6. The northwest and southeast ends of Crater Mound are graben, probably part of a larger feature that occupied the crater.
7. The square shape of the crater is a secondary feature due to inward sinking of the walls.
8. The present walls are only the roots of a far larger and more pronounced domal fold than has heretofore been considered.
These eight features are definite. The four following statements are open to debate.
9. The present crater has reached its size and shape due to subterranean action (solution and erosion) with consequent subsidence of fault blocks as the result of solution.
10. The fold is probably a very old one of late Miocene or early Pliocene age, measured in millions rather than in thousands of years.
11. The crater is probably a much younger feature measured in hundreds of thousands of years.

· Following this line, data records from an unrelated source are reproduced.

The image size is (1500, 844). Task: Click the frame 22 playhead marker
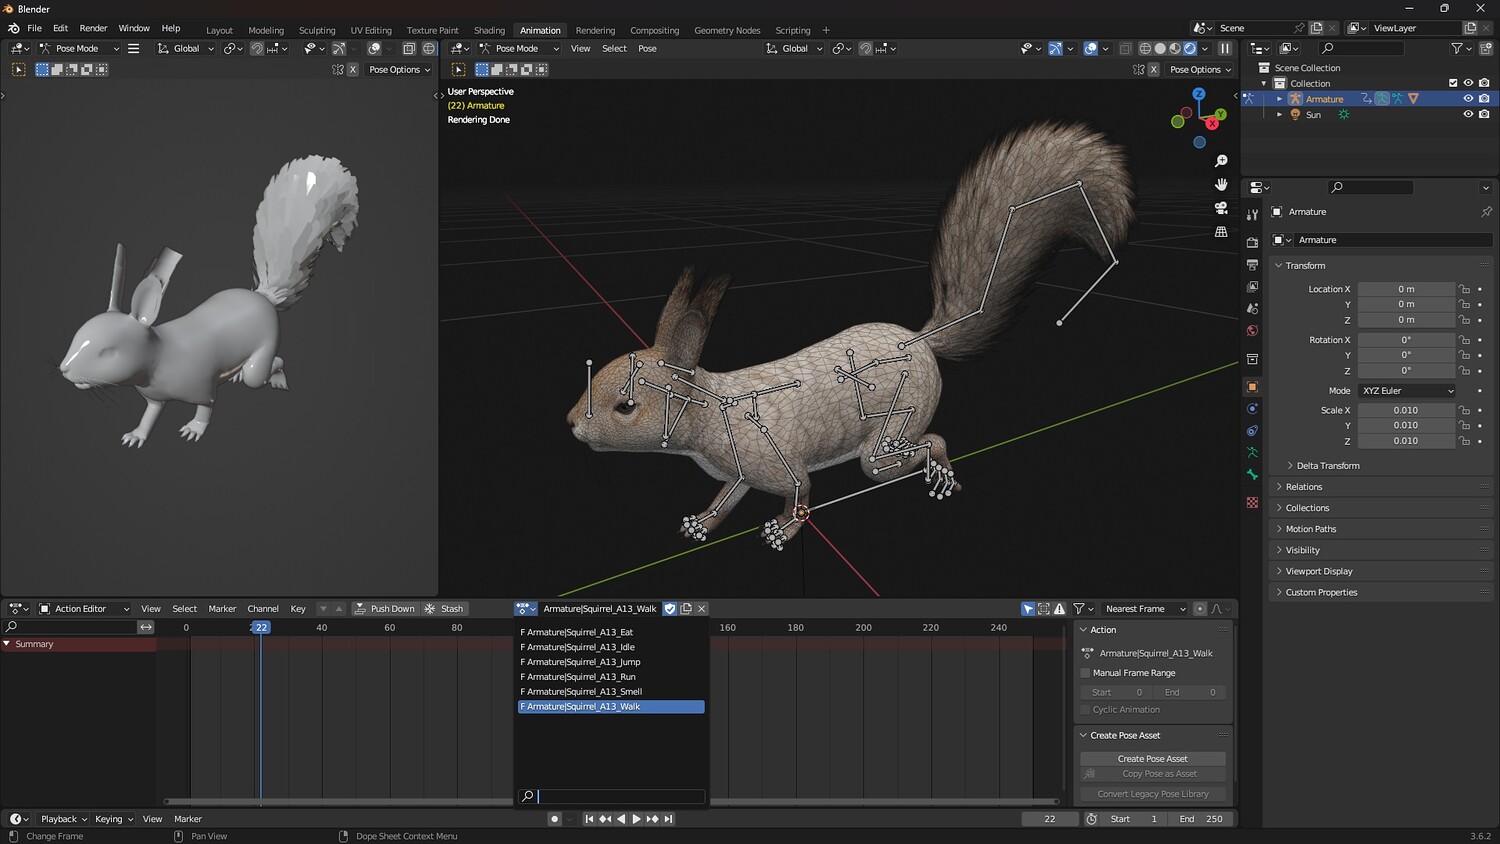(260, 628)
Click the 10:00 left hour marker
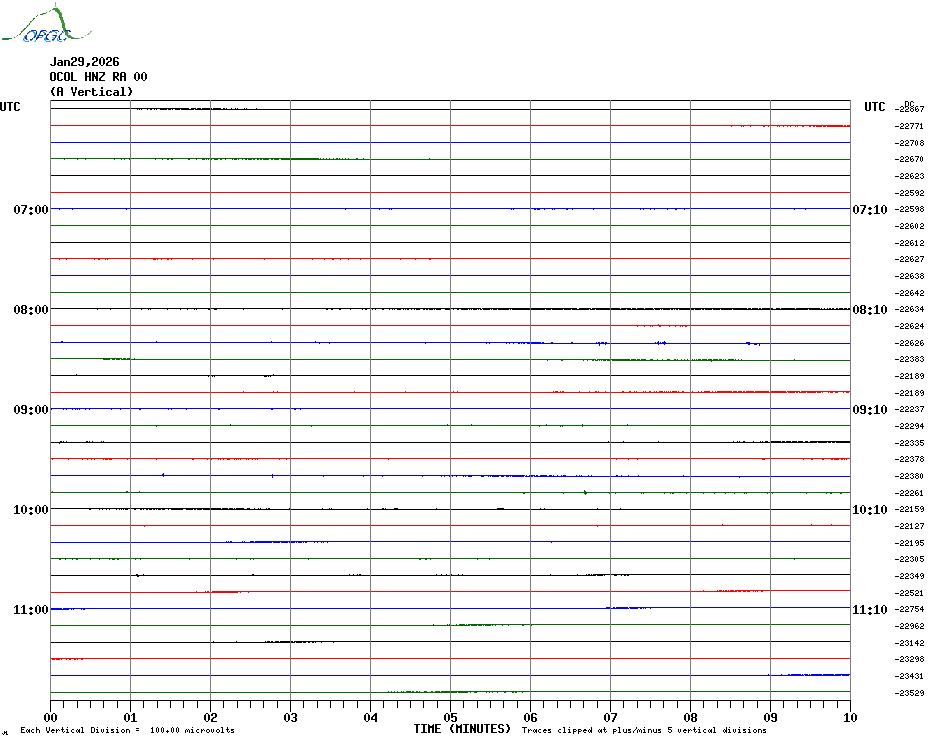This screenshot has width=930, height=744. (x=31, y=510)
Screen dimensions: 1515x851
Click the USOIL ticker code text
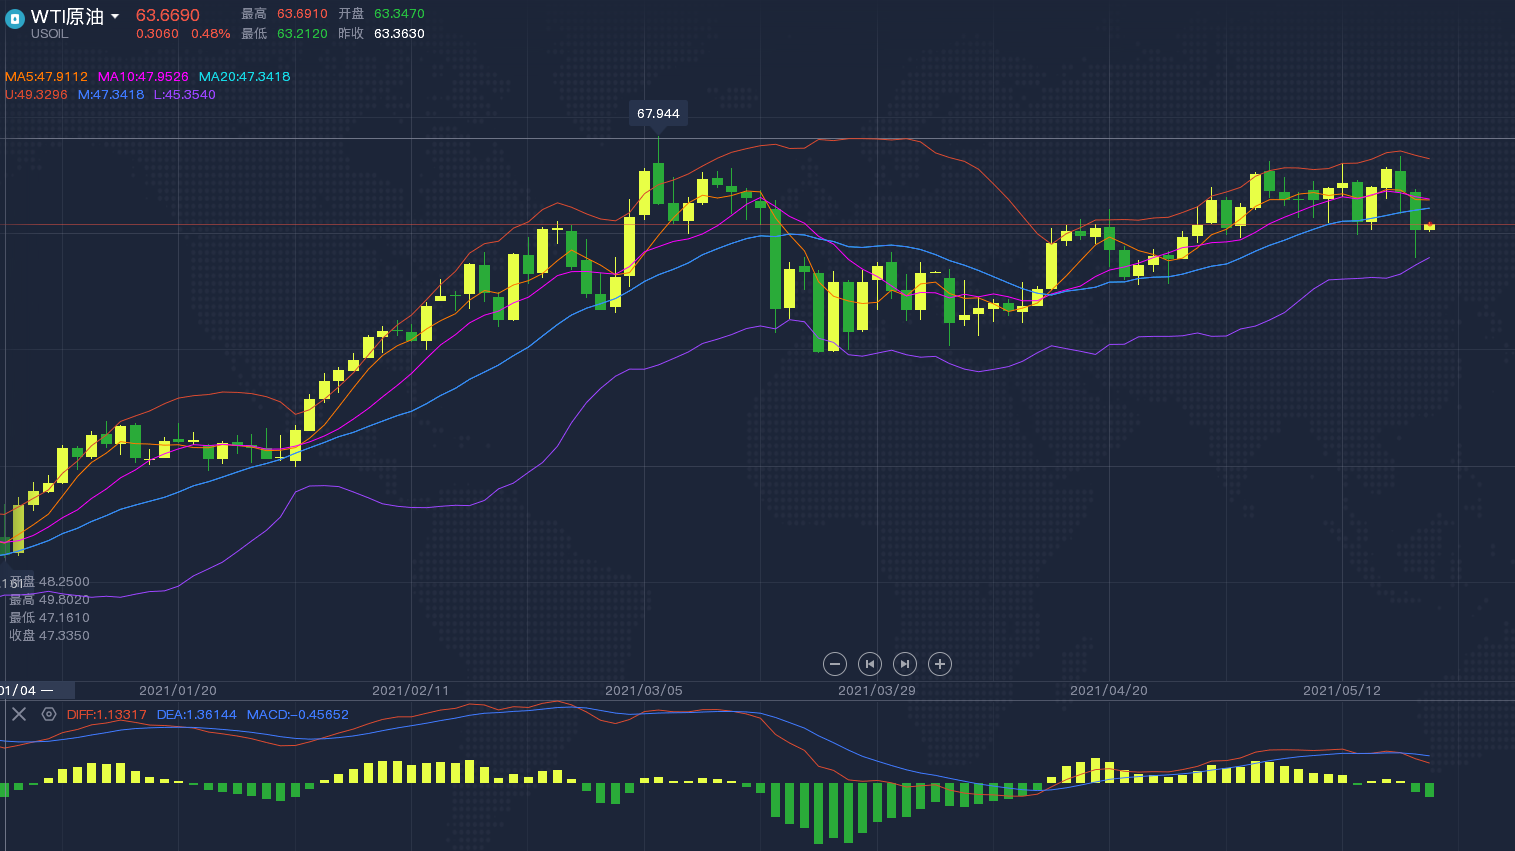(x=50, y=34)
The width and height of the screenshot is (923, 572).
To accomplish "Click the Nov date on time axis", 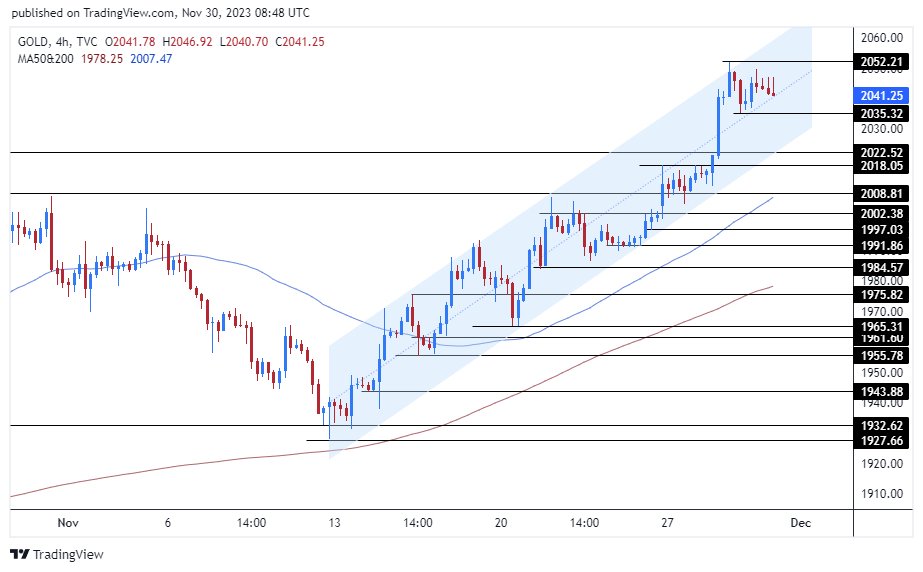I will [x=67, y=523].
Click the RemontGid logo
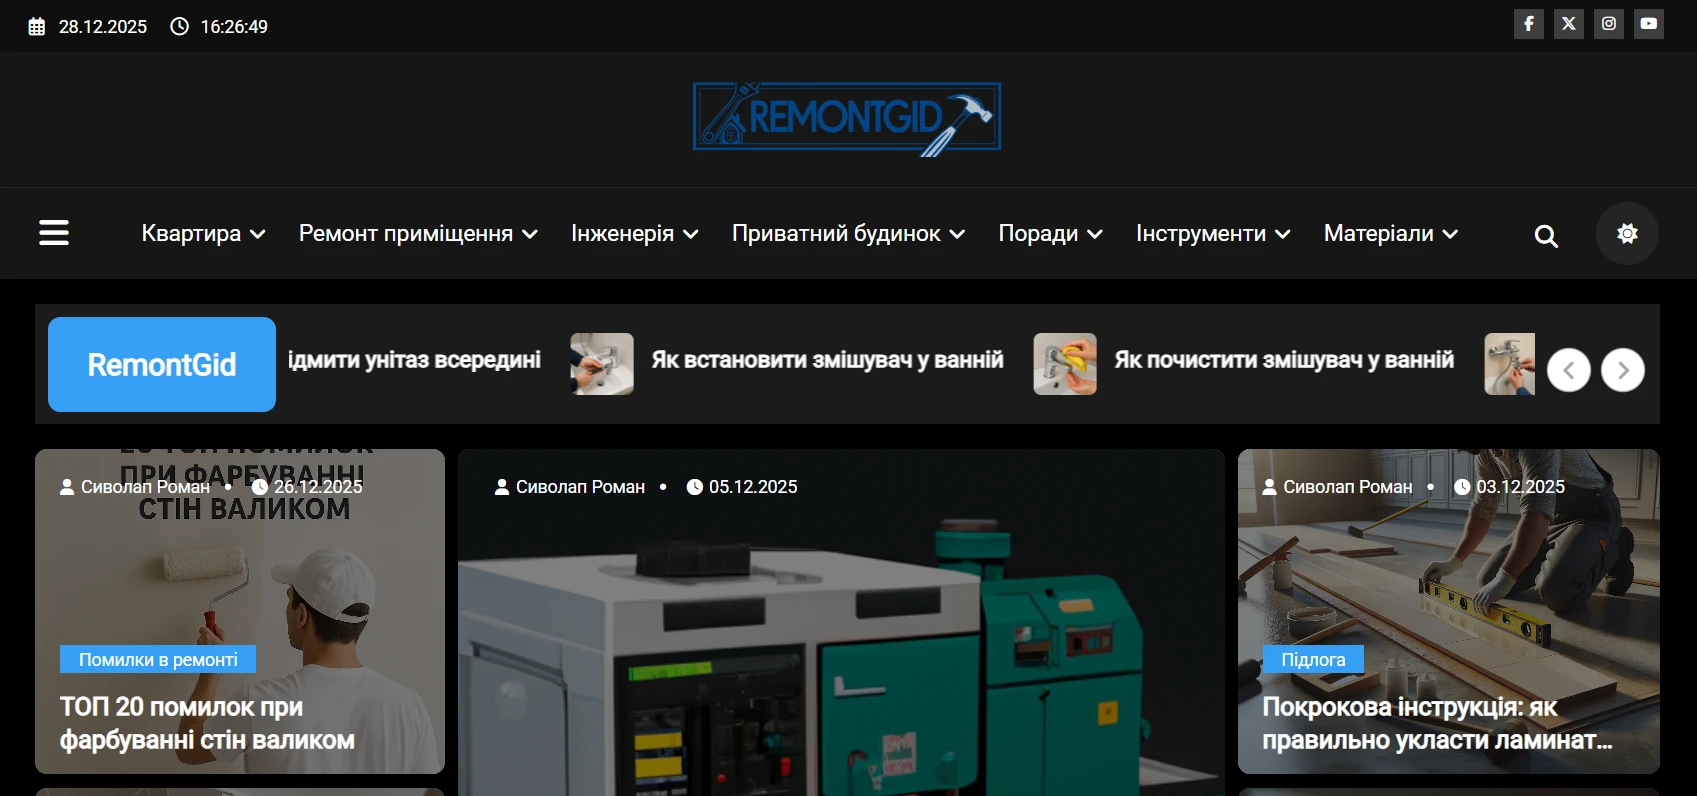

12. A meteoritic fall occurred in the vicinity of, but not directly in, the crater, perhaps 50,000-150,000 years ago, but had no connection with the origin of the crater, and meteoritic fragments probably fanned out from a point of impact several miles northeast of the already formed crater.
It might be more conservative to accept the theory of multiple hypotheses for the origin of Crater Mound, but the data point strongly to one type of geologic origin. It is quite apparent from the data that explosive actions, whether from meteoritic impact as advocated by the meteoriticists or from steam explosion as advocated by Darton and Gilbert, are not tenable. Several geologic hypotheses besides the tectonic-geomorphic hypothesis of origin advocated in this paper were considered and discarded because they failed to satisfy geologic conditions. However, some other geologic hypothesis may yet be found that will supply a better answer than the one advocated in this paper.
It is surprising that so many obvious geologic facts have been so long overlooked. However, new data especially in the barrow pits, the drag-line cut, and the new road cuts have thrown much new light on the subject. Other points not seen by earlier observers, or if seen and interpreted as proof of a meteoritic origin, can be better considered as proof of a geologic origin. At every step in this investigation new evidence for a geologic origin has been found, and none for a meteoritic origin. The cumulative evidence for a geologic origin seems to be overwhelming.
A clear answer to this problem would be obtained by drilling a series of holes to a good datum outside and within the crater. If such a datum showed a folded condition in the deepest beds penetrated in the crater, then a geologic origin would be definitely established.